*WHAT THE EXERCISE ASKS*
Rewrite the data from the line with "This screenshot has width=1823, height=1025." up to and including the line with "at that location.", replacing "Describe" with "Identify" and keeping everything else the same, and leave the pictures out of your answer.

*DATA LISTING*

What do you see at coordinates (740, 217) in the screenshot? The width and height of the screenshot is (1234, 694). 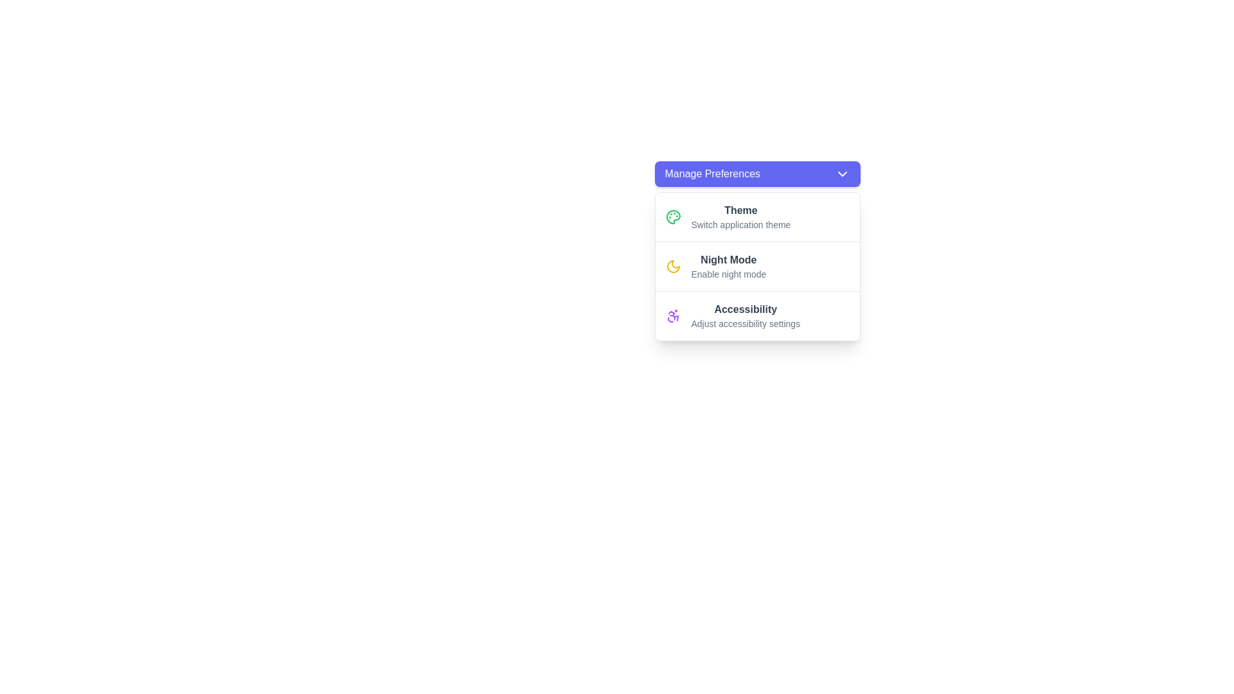 I see `the Text label with description located at the top of the dropdown menu under the 'Manage Preferences' section, which is directly above the 'Night Mode' option` at bounding box center [740, 217].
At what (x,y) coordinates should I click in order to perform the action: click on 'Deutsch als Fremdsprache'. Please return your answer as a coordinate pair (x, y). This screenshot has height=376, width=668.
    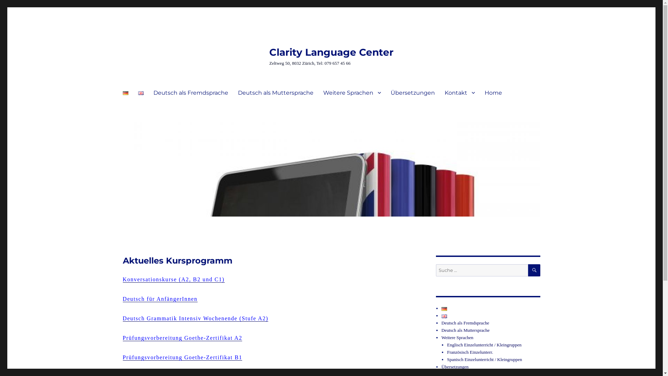
    Looking at the image, I should click on (190, 92).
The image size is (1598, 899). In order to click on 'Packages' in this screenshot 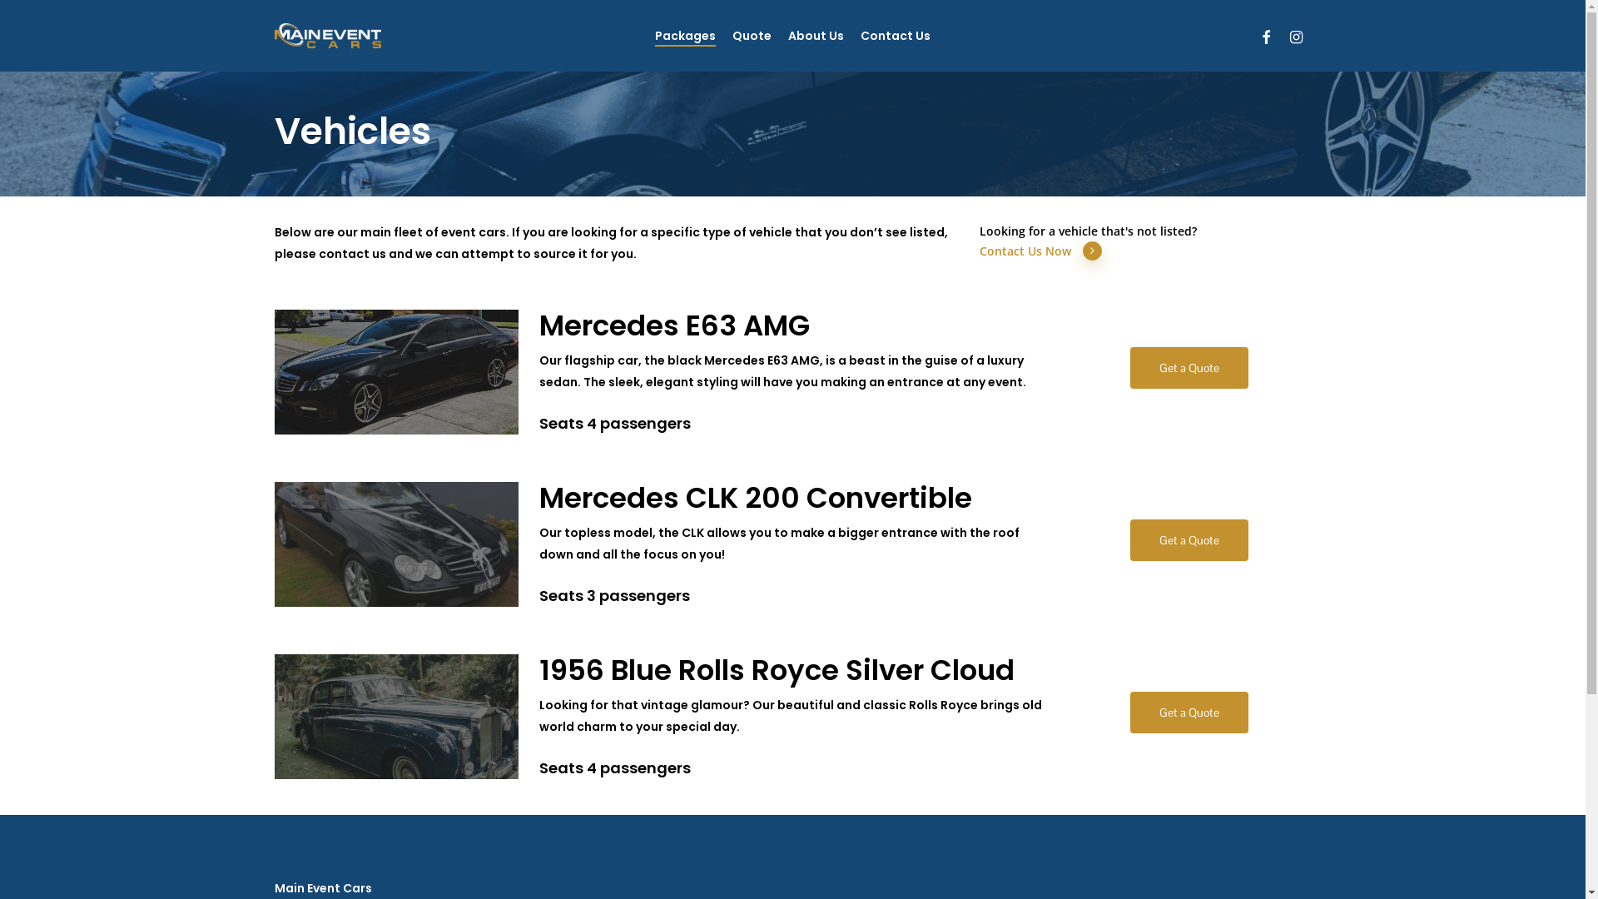, I will do `click(685, 35)`.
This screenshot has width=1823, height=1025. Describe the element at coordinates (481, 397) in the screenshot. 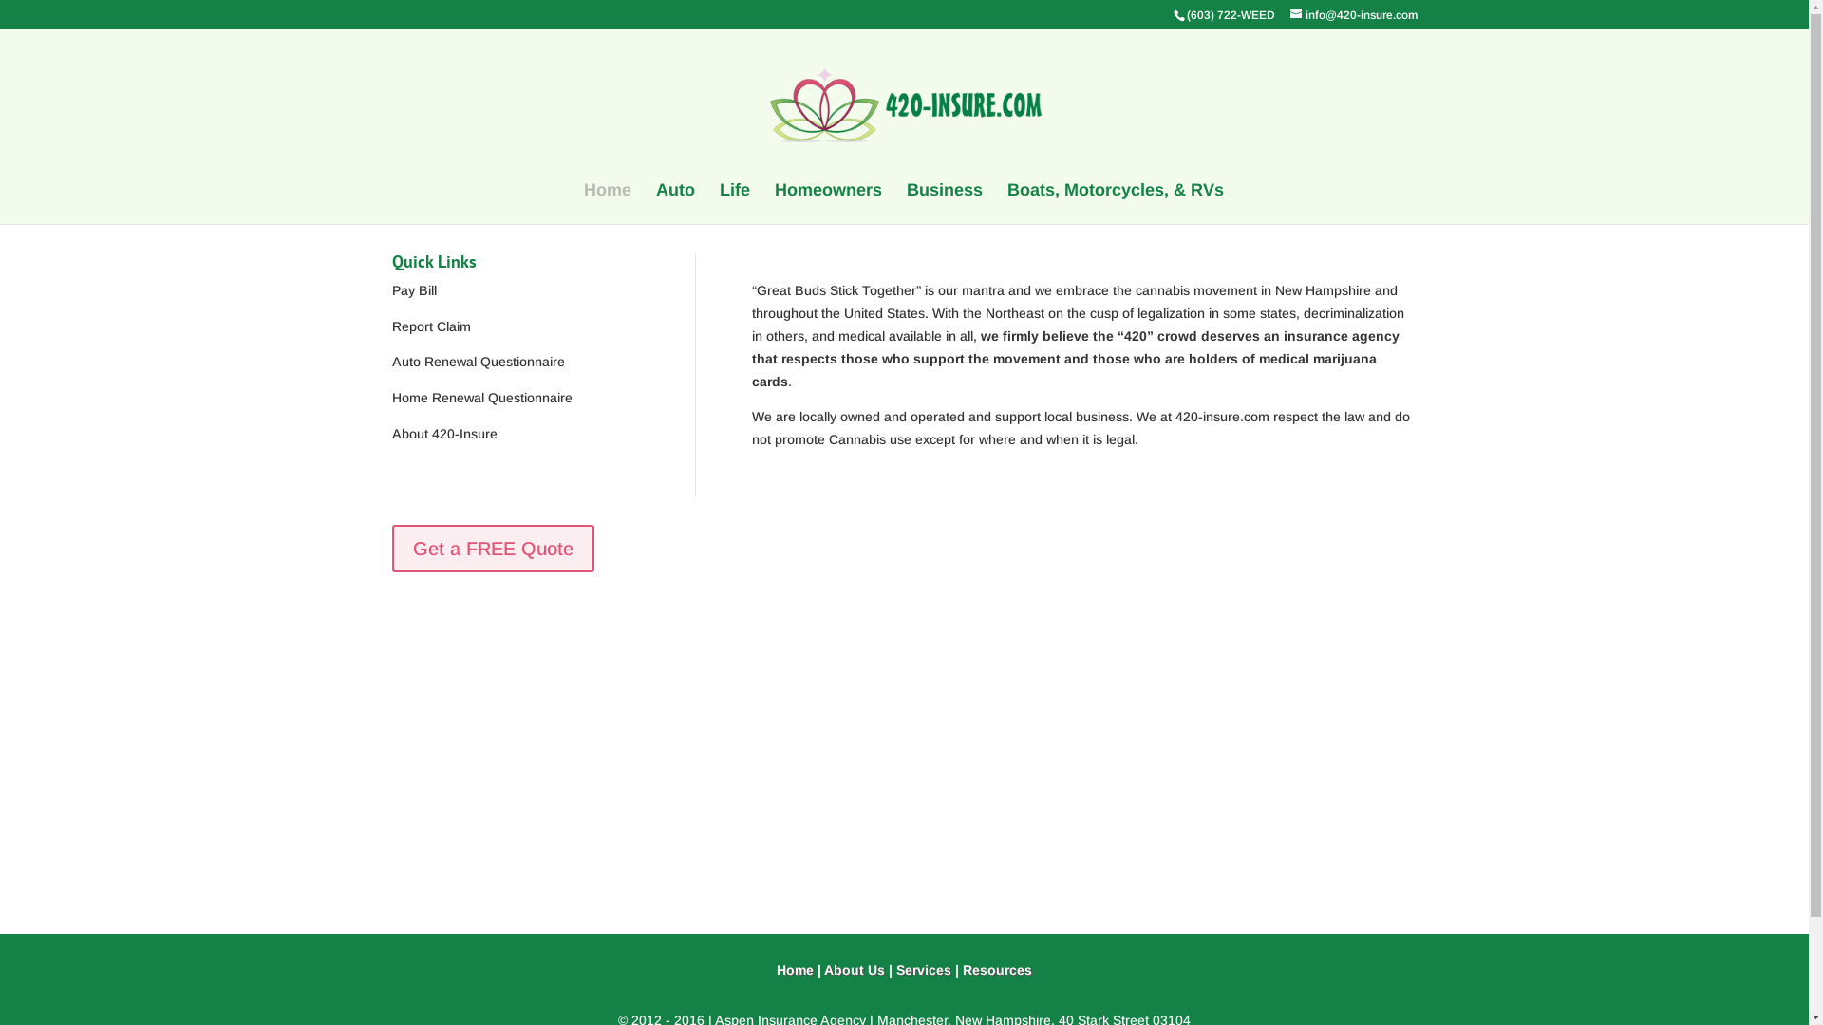

I see `'Home Renewal Questionnaire'` at that location.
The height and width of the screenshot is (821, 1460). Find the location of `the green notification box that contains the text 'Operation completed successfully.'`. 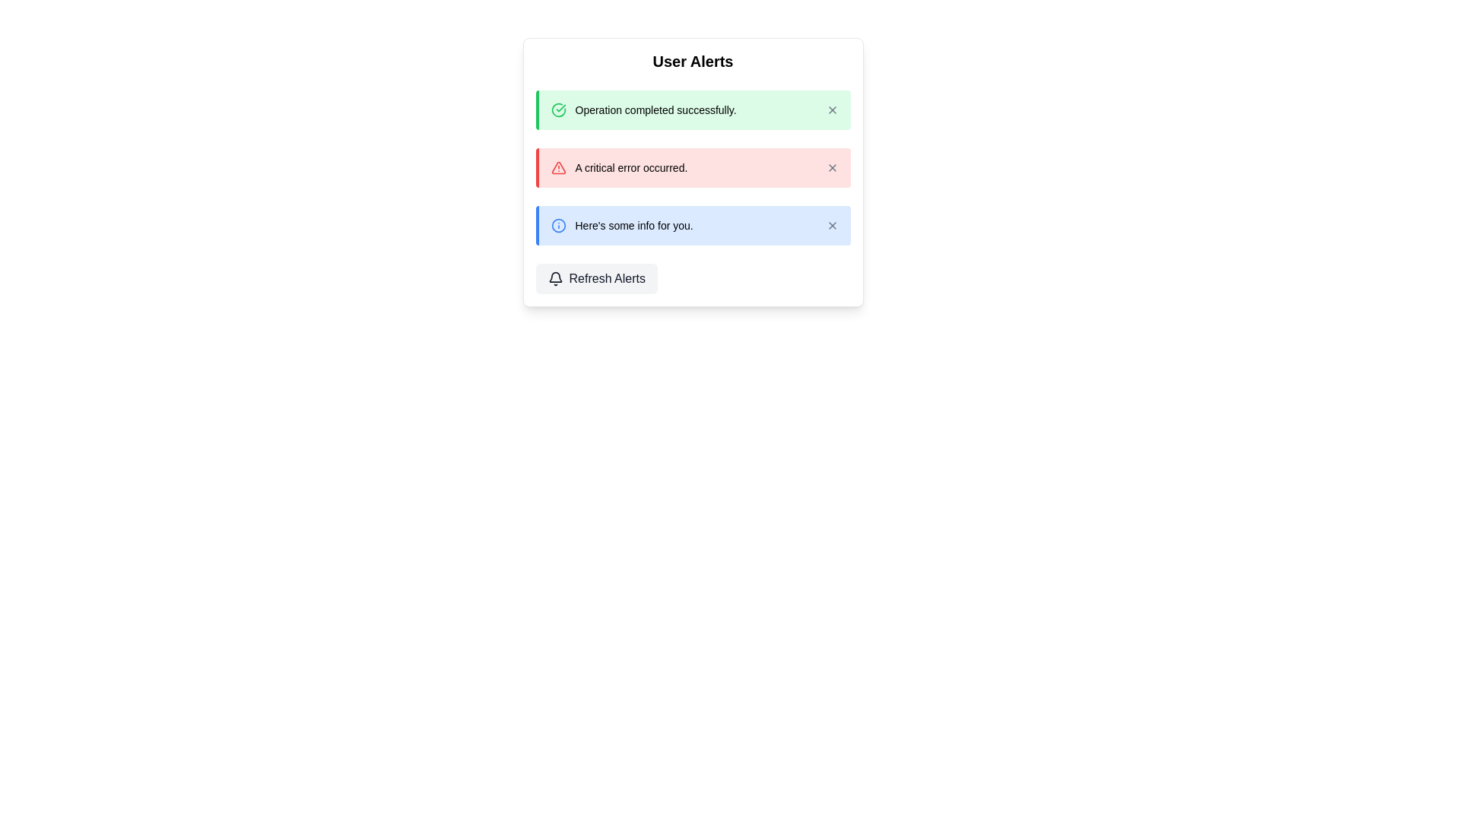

*THE SOLUTION*
This screenshot has width=1823, height=1025. Identify the element at coordinates (481, 397) in the screenshot. 

I see `'Home Renewal Questionnaire'` at that location.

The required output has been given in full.